First, from the great state of Washington. In normal fashion, the police in Benton County, Washington received a call that a delivery van had been stolen. At first blush, there would appear to be nothing out of the ordinary about a stolen vehicle call. However, with this call, it became apparent things were not going to be normal. In fact, the call went out as an “all-points bulletin.” Moments after he APB, the van was spotted and the police gave chase. Now this wasn’t exactly a high speed chase – speeds were in the 30-35 mile per hour range, but it was fast enough to convince the police the driver really wanted to get away. However, the police responded in force and overwhelmed the driver with sheer numbers. The driver soon decided to call it a day and the chase ended.
The driver, a 19 year old man was charged with auto theft and felony escape. Reports say it is likely that the reason the driver was caught and the delivery van recovered was because of the police’s quick response time. The owner of the van was undoubtedly happy to get his truck back, especially given that many stolen vehicles are rarely recovered. As an added bonus for the owner of the truck, the cargo was untouched and unharmed. Not one of the dozens of fresh, glazed, sugar or cream doughnuts, or even the apple fritters had been touched. The thief really didn’t have a chance to get into the loot since the police responded as quickly as they did. My only question is who protected the fresh goodies from the police. Good thing there wasn’t a Starbucks nearby.
However, it is a good thing for the doughnut thief that he didn’t pull his caper in Las Vegas- he might have had a tough time finding a good attorney. Seems clients have to be careful when they are retaining counsel in Sin City. Last week, a local Vegas attorney rose to the occasion when it came time to argue his client’s case. Ethical rules of conduct require that attorneys zealously represent their clients. In effect, a client’s best interest must be considered supreme when an attorney is engaged in their case. Well, the Vegas attorney in question decided he absolutely had to appear for his client no matter what he had been doing just before court. However, when he arrived at court 90 minutes late slurring his words the Judge didn’t feel quite as confident with the attorney as he was feeling with himself. The concerned judge questioned the attorney who explained that he had suffered a head injury in a car crash on the way to court. However, when pressed for details by the judge, the attorney’s story began to change.
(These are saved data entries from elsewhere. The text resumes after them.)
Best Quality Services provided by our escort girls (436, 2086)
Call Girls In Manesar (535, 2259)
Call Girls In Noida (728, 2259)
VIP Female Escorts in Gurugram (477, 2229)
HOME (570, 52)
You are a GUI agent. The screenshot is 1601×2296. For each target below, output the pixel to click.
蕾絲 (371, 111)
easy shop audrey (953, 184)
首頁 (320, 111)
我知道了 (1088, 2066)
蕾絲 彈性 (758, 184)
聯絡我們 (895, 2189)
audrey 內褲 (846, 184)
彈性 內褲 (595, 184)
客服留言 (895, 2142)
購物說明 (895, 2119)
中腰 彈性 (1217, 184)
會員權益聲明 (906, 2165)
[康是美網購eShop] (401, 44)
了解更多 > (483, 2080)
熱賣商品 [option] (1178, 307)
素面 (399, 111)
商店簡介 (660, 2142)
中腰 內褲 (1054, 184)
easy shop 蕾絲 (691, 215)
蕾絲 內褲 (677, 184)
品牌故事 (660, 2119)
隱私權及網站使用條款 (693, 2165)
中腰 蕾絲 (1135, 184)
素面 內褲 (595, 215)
The judge then announced that she believed the attorney might just be intoxicated. At this point the attorney admitted to having been out drinking the previous night, but he disputed being intoxicated in Court. This judge then became interested in the woman that had accompanied the attorney to court. Apparently she didn’t appear to be the paralegal type. The attorney was quick to inform the Court that the woman was his ex-girlfriend. However, when pressed by the Court, the woman admitted to having never previously met the attorney. Seems she had first encountered him 20 minutes earlier at a bar. Subsequent breath testing revealed that the attorney’s blood alcohol level was .075. While ever-so-slightly below the Nevada legal limit of .08, the level is not one that I would advocate for attorneys in court. However, at the end of the day I think this was one attorney who took the “What happens in Vegas stays in Vegas,” slogan a bit too literally.
Given that I covered a couple of stories of people that should be one the right side of the law, I felt compelled to mention a couple of stupid criminal stories.
One would qualify the culprits in this tale for a visit from their local child protective services agency. That is unless they could convince the social worker they were simply educating the children. A mother and grandmother were video taped via hidden surveillance camera orchestrating a robbery. A video tape released to the public by the police showed a mother directing her two young children to go behind the jewelry counter in a consignment shop and remove certain expensive items. The children then took the jewels to a second woman, believed to be the children’s grandmother, who stashed the jewelry. When the tape was released, the police department was flooded with calls. Soon after, the guilty mother turned herself in at the police department and provided a statement. It seems the children, good kids that they were, were only following instructions from mom and grandma. So the case was cracked. However, in a surprising twist that can only show the trusting nature of the police, the woman was not arrested as there had been on warrant prepared. Police reported that this would take a few days to get ready. I guess things move slow some places. They let the woman go after she promised to return once a warrant was prepared. And who says that there aren’t good people out there anymore?….
Finally, in perhaps one of the most entertaining nods to plain ole’ stupid criminals we look to Ohio. A 22-year old waitress, enjoying an otherwise average day at work, came over to a couple of customers and carded them following their order for some adult beverages. The waitress was surprised at the face she saw when she looked down at one of the id’s – it was her. Apparently a woman at the table had provided the waitress a stolen id when asked. The waitress excused herself and called police; however, the id thief, suspicious at the delay, fled. She did however leave a friend behind whom, when questioned by police, eagerly gave the name of the id thief. The thief was later arrested and charged with identity theft and receiving stolen property. Funny thing was, the woman who was arrested was 23. So not only didn’t she take a moment to look at the id she was giving to the waitress, she opted to provide an id with a younger age. The waitress had lost her wallet a few weeks earlier and was quite excited to have it back. The id thief? Well, hopefully she will be in jail for a while where she can be watched to make sure she doesn’t hurt herself.